Maturation of the human dorsolateral prefrontal cortex coincides with a dynamic shift in microRNA expression

Abstract

MicroRNA are small RNAs that provide specificity for the RNA induced silencing complex, which forms the basis of an exquisite combinatorial system for posttranscriptional regulation. This system, essential for complex metazoans, is exemplified in the development of the cerebral cortex. To explore the complexity of human cortical miRNA expression in detail, we analyzed RNA from postmortem prefrontal cortex from 97 subjects aged 2 months to 78 years using miRNA microarray. Global miRNA expression was highest in the early years before declining significantly after adolescence (n = 140 decreased, n = 32 increased). Late adolescence was also marked by an inflection point between miRNA on an upward trajectory vs the majority going down. Functional annotation of target genes displaying inverse mRNA expression patterns in the same tissue were overrepresented in neurodevelopmentally significant pathways including neurological disease (most significantly schizophrenia), nervous system development, and cell-to-cell signaling. As mature miRNA expression is largely posttranscriptionally regulated, miRNA biogenesis gene expression was also examined. Dicer and Exportin-5 displayed significant associations with age; however, neither correlated with global miRNA expression across the lifespan. This investigation of cortical miRNA expression provides a framework for understanding the complex posttranscriptional regulatory environment during development and aging that may form a substrate for changes observed in neurodevelopmental disorders.

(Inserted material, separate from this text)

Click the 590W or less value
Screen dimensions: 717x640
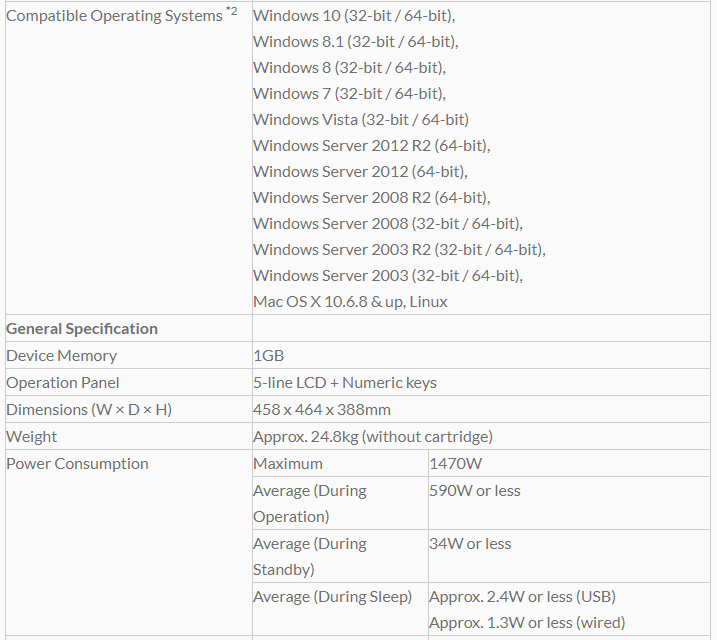click(x=475, y=491)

Keywords: aging; ment; miRNA; neurodevelop‐; prefrontal cortex; schizophrenia.

Fig. 1.

miRNA expression changes in the developing DLPFC. (A) The average expression of 360 miRNA was significantly decreased from the teenage group (13 years) onward. (B) Regardless of increasing/decreasing trajectory over the lifespan, age-associated miRNA were highly correlated until teenage years then proceeded in opposite directions. Bars are shown as the average expression for each developmental group plus standard error.

Fig. 2.

Hierarchical clustering of 180 miRNA displaying age-related expression changes in the DLPFC. Hierarchical clustering was conducted on the 172 altered miRNA. Red = high expression and blue = low expression. Samples are arranged left to right in order of increasing age (years). The distinct change in miRNA levels to either increased or decreased expression occurred at approximately 17 years.

Fig. 3.

The expression of miRNA biogenesis genes across the lifespan. (A) DGCR8 mRNA displayed a 50% reduction from the neonate to infant groups but normalized by adulthood. (B) DROSHA mRNA did not display any age-related changes over the lifespan. (C) DICER mRNA increases over the lifespan, significant from young adulthood onward. (D) Exportin-5 mRNA decreases over the lifespan, significant from teenage years onward. Neonates 0.1–0.2 years, infants 0.3–0.9 years, toddlers 1.6–4.9 years, school age 5.4–12 years, teenage 13–18 years, young adults 20–24.9 years, adults 33–49.2 years, older adults 50–78 years. Bars are average miRNA expression for each developmental group. Error bars are standard error.

Fig. 4.

(A) Clustering of Spearman correlated samples reveals 5 distinct groups of expression. (B) Expression is grouped into infant (cluster 1), young adult (cluster 2), and adult groups (clusters 3–5). The adult clusters are significantly lower in expression that clusters 1 and 2. Bars are average miRNA expression. Error bars are standard error.